◆ **Instrucciones**
A. Resume con menos palabras el párrafo del texto sobre la pelea entre Dempsey y Firpo que empieza con "CINCO veces se lo repitió Dempsey". Conserva sus hechos principales.
B. Devuelve sin cambios el fragmento del texto sobre la pelea entre Dempsey y Firpo que empieza con "CINCO veces se" y sigue hasta "la carcajada general.".
C. Enumera todos los calificativos que el texto sobre la pelea entre Dempsey y Firpo aplica a los seis golpes consecutivos en la primera oración del párrafo que empieza con "SEIS golpes consecutivos".

◆ **Texto proporcionado**
CINCO veces se lo repitió Dempsey a los periodistas argentinos que concurrieron, en 1954, al asado que en su honor organizó Luis Ángel Firpo en una de sus estancias de Rosario. Insistía en que luego de recibir el primer golpe, aquel que lo tirara a los diez segundos del combate, quedó groggy, obnubilado y comenzó a ver doble. Esa quinta vez, el gigante argentino, que hasta el momento había asistido a la improvisada conferencia de prensa en silencio con una leve sonrisa dibujada en sus labios, reaccionó con vehemencia. Algunos de los hombres de prensa que sabían del carácter hosco de Firpo se alarmaron. «No le crean, eztá diziendo macanaz. Zi veía a doz Firpoz, ¿me quiere dezir como hizo ziempre para azertarme a mí, al verdadero?» bromeó, ceceoso como era y retomó su silencio y su sonrisa, ante la carcajada general.
SEIS golpes consecutivos, desmañados y efectivos, potentes y poco ortodoxos, telegrafiados y feroces que arrinconaron al campeón del mundo. En el momento en que todos suponían que la suerte estaba echada, el combate tuvo un vuelco dramático. ¿Cómo era posible que ese argentino que desde que la pelea había empezado pasó más tiempo en la lona que de pie, tuviera fuerzas aún para lanzar golpes? Dempsey intentaba superar el acoso pero cada mazazo de Firpo lo acorralaba más contra las cuerdas. Hasta que, de forma súbita, salió en vuelo raso por entre las sogas para aterrizar en la segunda fila del ring-side. El periodista Jack Lawrence no entendía por qué esa noche, en el Polo Grounds, llovían desde el cielo campeones del mundo, mientras decidía qué levantar primero: al «Asesino de Manassa» o a su querida máquina de escribir que el campeón había destrozado tras su vuelo, al caer sobre ella y su dueño. Luego diez, veinte, treinta manos devolvieron a Jack Dempsey al ring donde lo esperaba un Firpo ansioso y jadeante y un árbitro inmóvil y asustado.

◆ **Registros guardados**
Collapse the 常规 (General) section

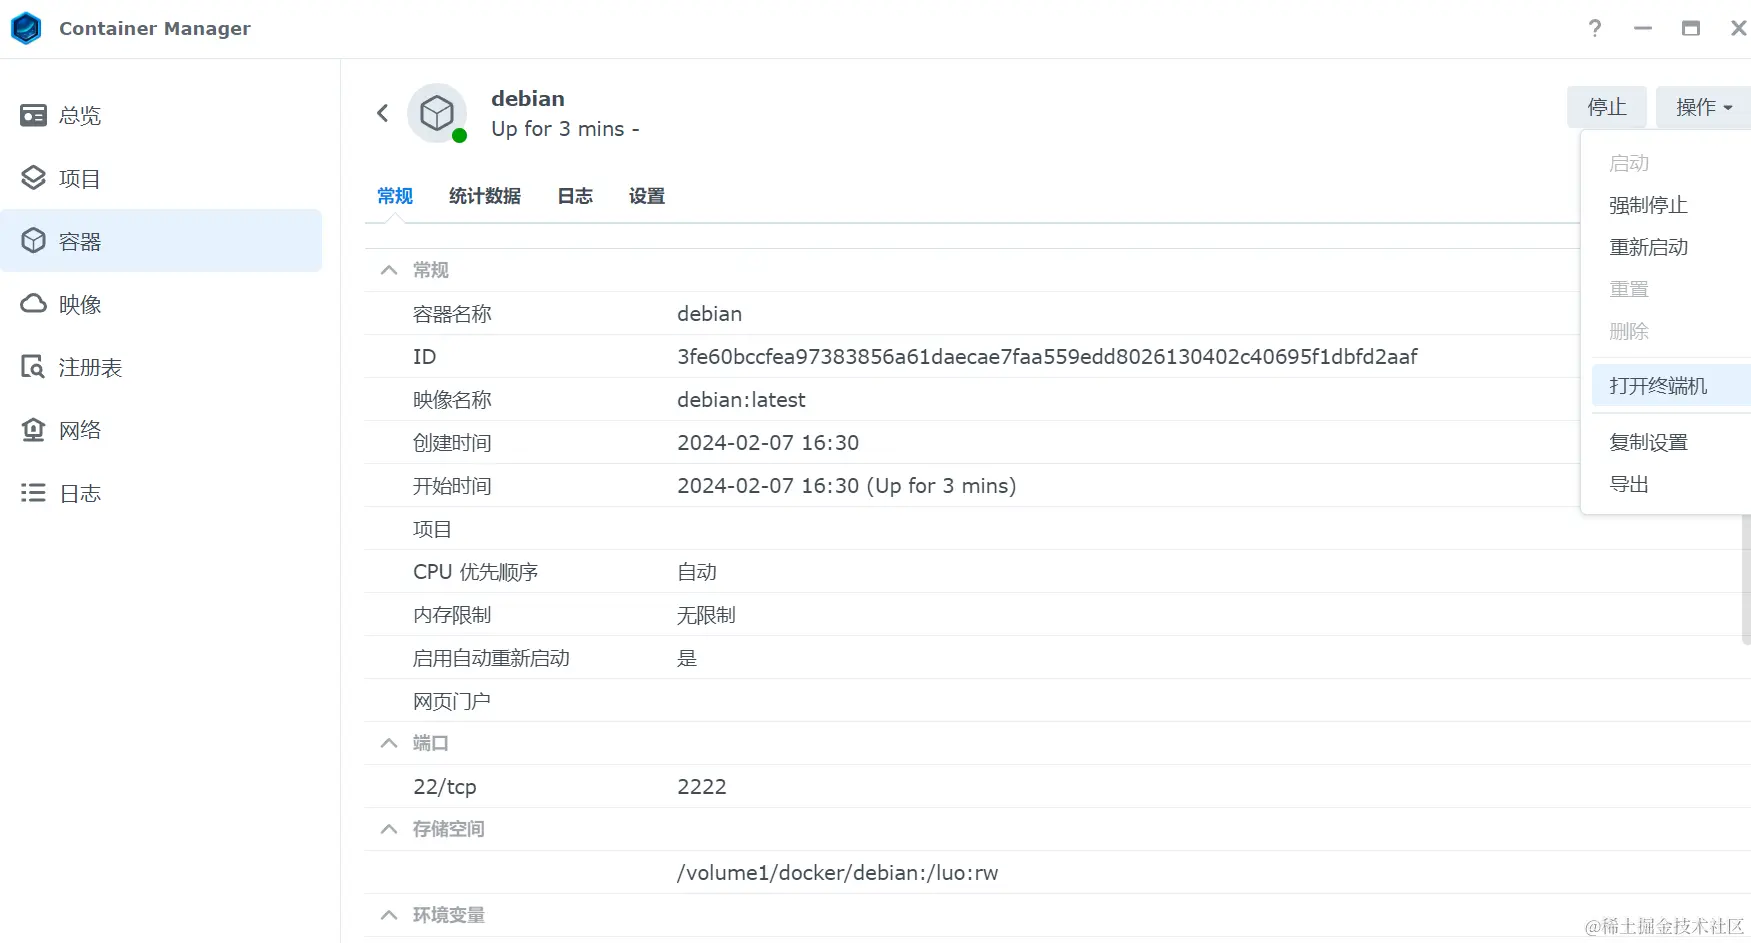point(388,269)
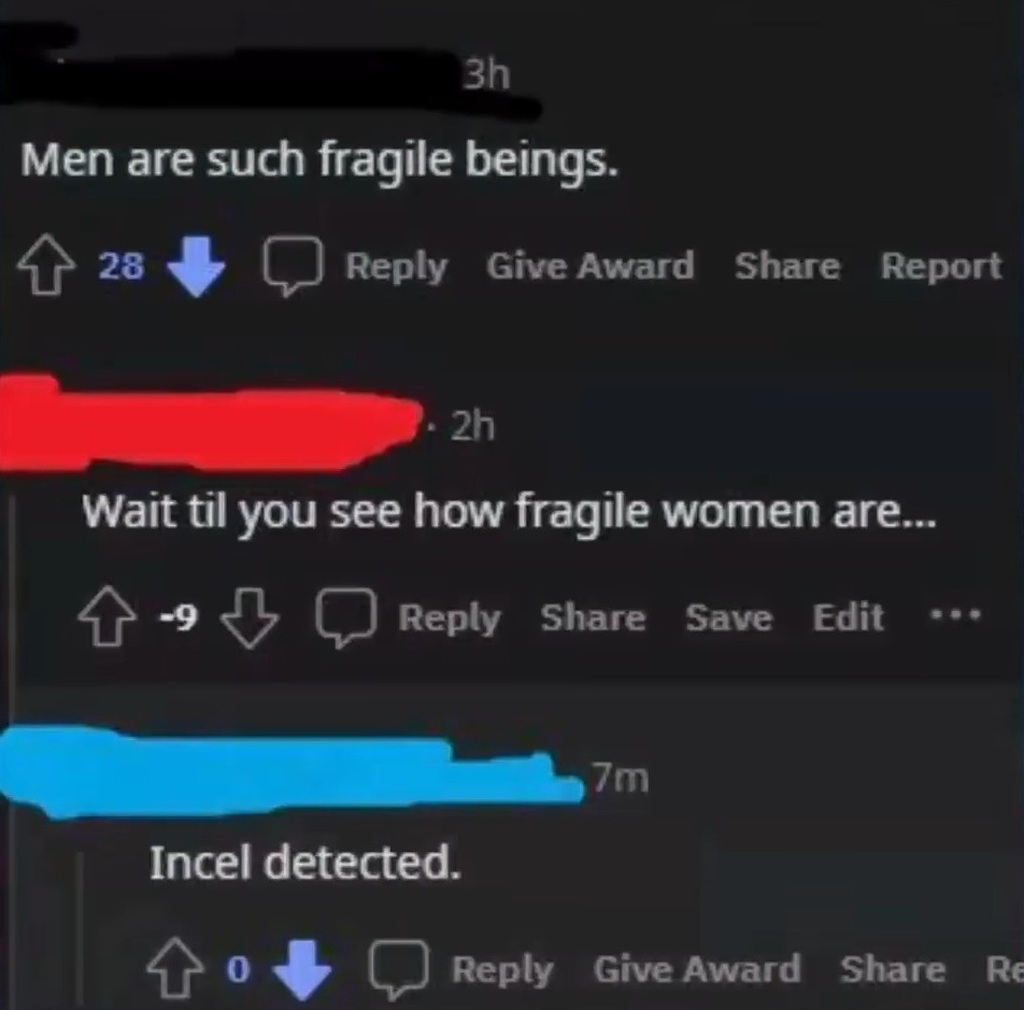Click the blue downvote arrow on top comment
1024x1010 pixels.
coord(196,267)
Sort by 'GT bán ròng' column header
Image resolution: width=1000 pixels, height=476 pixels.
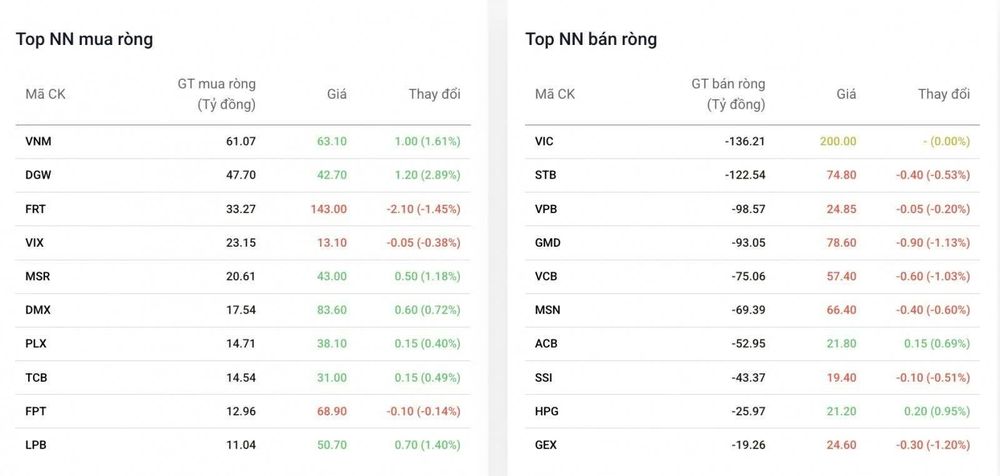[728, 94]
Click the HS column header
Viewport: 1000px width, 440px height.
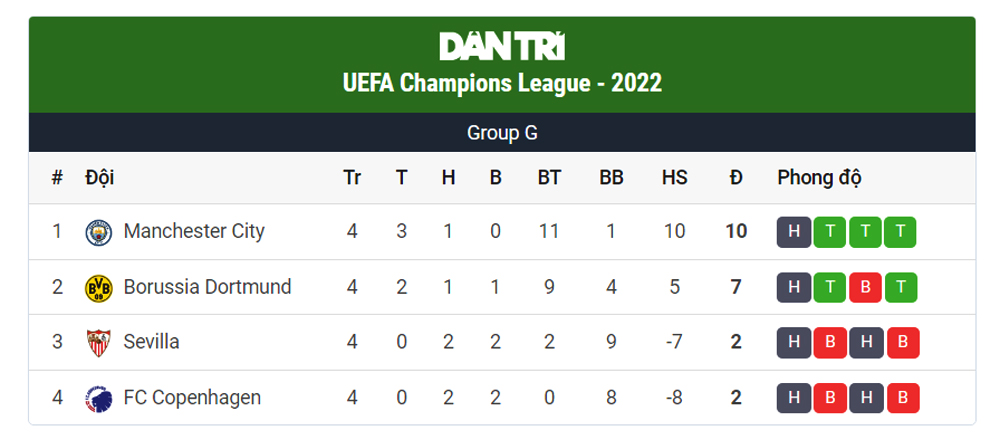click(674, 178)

◆ **Respuestas esperadas**
A. En 1954, en un asado en su honor que Luis Ángel Firpo organizó en una de sus estancias de Rosario, Dempsey les repitió cinco veces a los periodistas argentinos que el primer golpe lo dejó groggy y viendo doble. Fue el golpe que lo tiró a los diez segundos del combate. A la quinta vez, Firpo, que hasta entonces escuchaba callado y sonriente, reaccionó con vehemencia, y algunos periodistas se alarmaron. En broma, Firpo preguntó cómo había hecho Dempsey para acertarle siempre al verdadero si veía a dos Firpos. Todos rieron, y él volvió a su silencio y a su sonrisa.

B.
CINCO veces se lo repitió Dempsey a los periodistas argentinos que concurrieron, en 1954, al asado que en su honor organizó Luis Ángel Firpo en una de sus estancias de Rosario. Insistía en que luego de recibir el primer golpe, aquel que lo tirara a los diez segundos del combate, quedó groggy, obnubilado y comenzó a ver doble. Esa quinta vez, el gigante argentino, que hasta el momento había asistido a la improvisada conferencia de prensa en silencio con una leve sonrisa dibujada en sus labios, reaccionó con vehemencia. Algunos de los hombres de prensa que sabían del carácter hosco de Firpo se alarmaron. «No le crean, eztá diziendo macanaz. Zi veía a doz Firpoz, ¿me quiere dezir como hizo ziempre para azertarme a mí, al verdadero?» bromeó, ceceoso como era y retomó su silencio y su sonrisa, ante la carcajada general.

C.
- desmañados
- efectivos
- potentes
- poco ortodoxos
- telegrafiados
- feroces